We had about 20,000 followers when I began posting consistently in the summer of 2020, and by the end of the year we had one million. In September 2020, we signed a lease on a 1,300-square-foot warehouse to produce our slimes at a larger scale. 

Courtesy Andrea O./Peachybbies
Freshly batched slime is store in large bins before being packaged into individual units to sell.

TikTok seemed to give new life to slime; now, the majority of our sales come from the platform. Social media has been the biggest factor in our success, but as we get more exposure to new customers (we currently have 4.5 million followers on TikTok) it can also be challenging to scale the manufacturing arm of the business to keep up with demand. 

When celebrities like Kim Kardashian and her daughter North share our product unexpectedly, sales skyrocket.

@kimandnorth

Love peachy bbies slime 🍑

♬ Bubblegum K.K. – DIMSVM

We moved into our current 5,000-square-foot warehouse in April 2021, but we’re already looking for something with even more storage space. At the end of 2020, we had one employee.

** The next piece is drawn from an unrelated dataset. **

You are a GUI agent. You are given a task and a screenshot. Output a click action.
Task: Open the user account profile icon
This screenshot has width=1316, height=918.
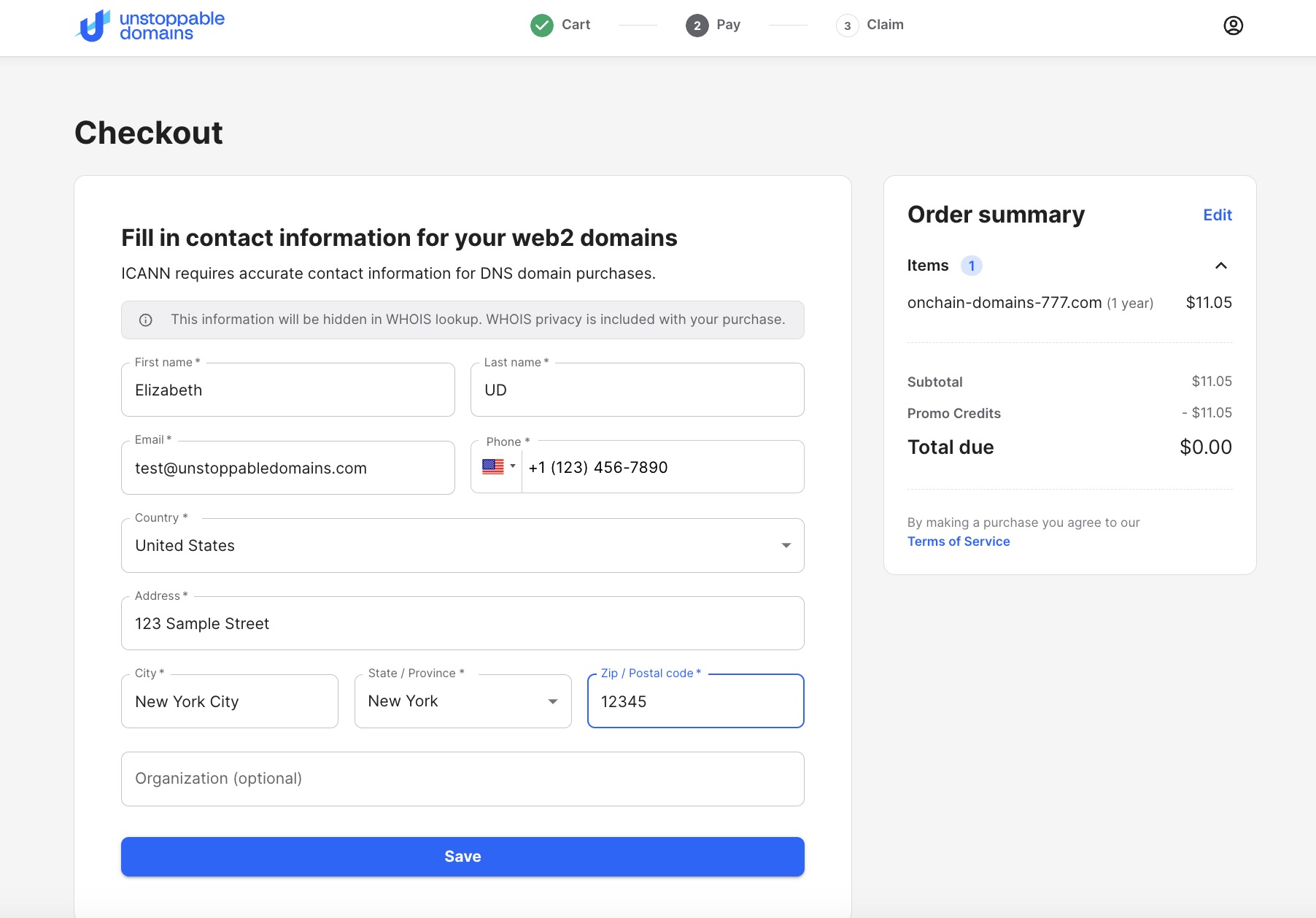pos(1233,26)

Now, we have 20 employees and are looking to hire more.

We can’t keep up with demand — every restock sells out in minutes

Courtesy Andrea O./Peachybbies
Peachybbies’ 5,000-foot warehouse stores all the ingredients needed to make the slimes, from glue and borax to charms and glitter decorations.

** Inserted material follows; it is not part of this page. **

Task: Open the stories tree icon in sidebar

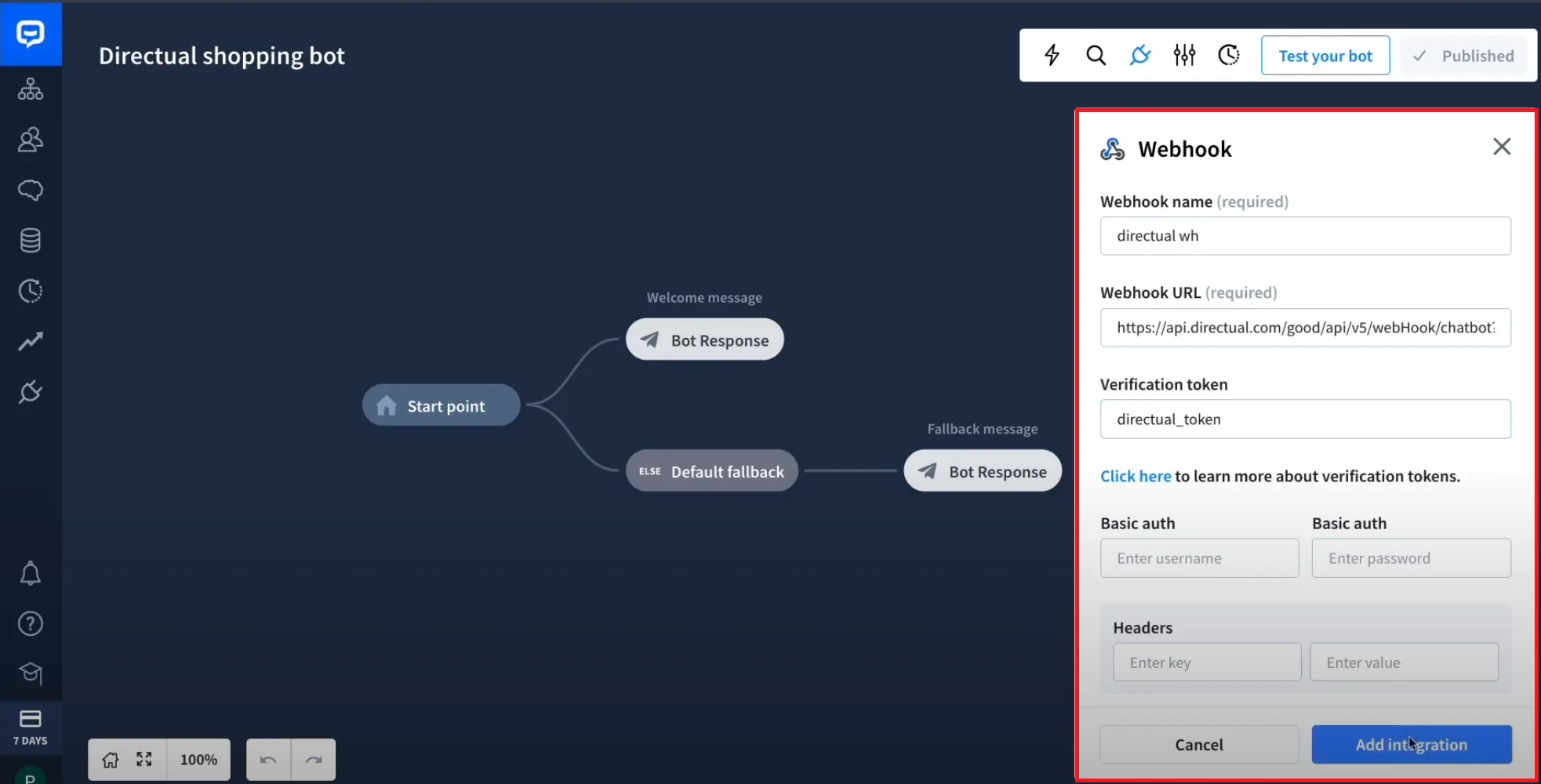Action: pyautogui.click(x=31, y=89)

In 2021, we sold more than 110,000 units of slime. It can take up to an hour to make a single batch, which produces about 100 individual units, and we make 50 to 75 batches a week.

The main ingredients are glue and an activator, which is borax. The borax acts as a binding agent that turns the glue into a slimy consistency. Over time, the slime turns back into a liquid glue, so we include an activator pen with each order. When the slime gets sticky, you simply mix in the activator to make it as good as new. 

I think what sets Peachybbies apart from other slime stores is our aesthetic, packaging, and overall presentation of the products and brand. We put a lot of effort into creating exciting new content and adapting to current trends to entertain our followers.

We also use ingredients like fragrance oils, glycerin, fake snow to make the slime fluffy, and lots of sprinkles, charms, and glitter to bring our slimes to life. 

When I’m not filming or editing videos for TikTok and Instagram, I’m creating new products

I design most of the slimes myself, but occasionally my staff and our followers will chime in with suggestions.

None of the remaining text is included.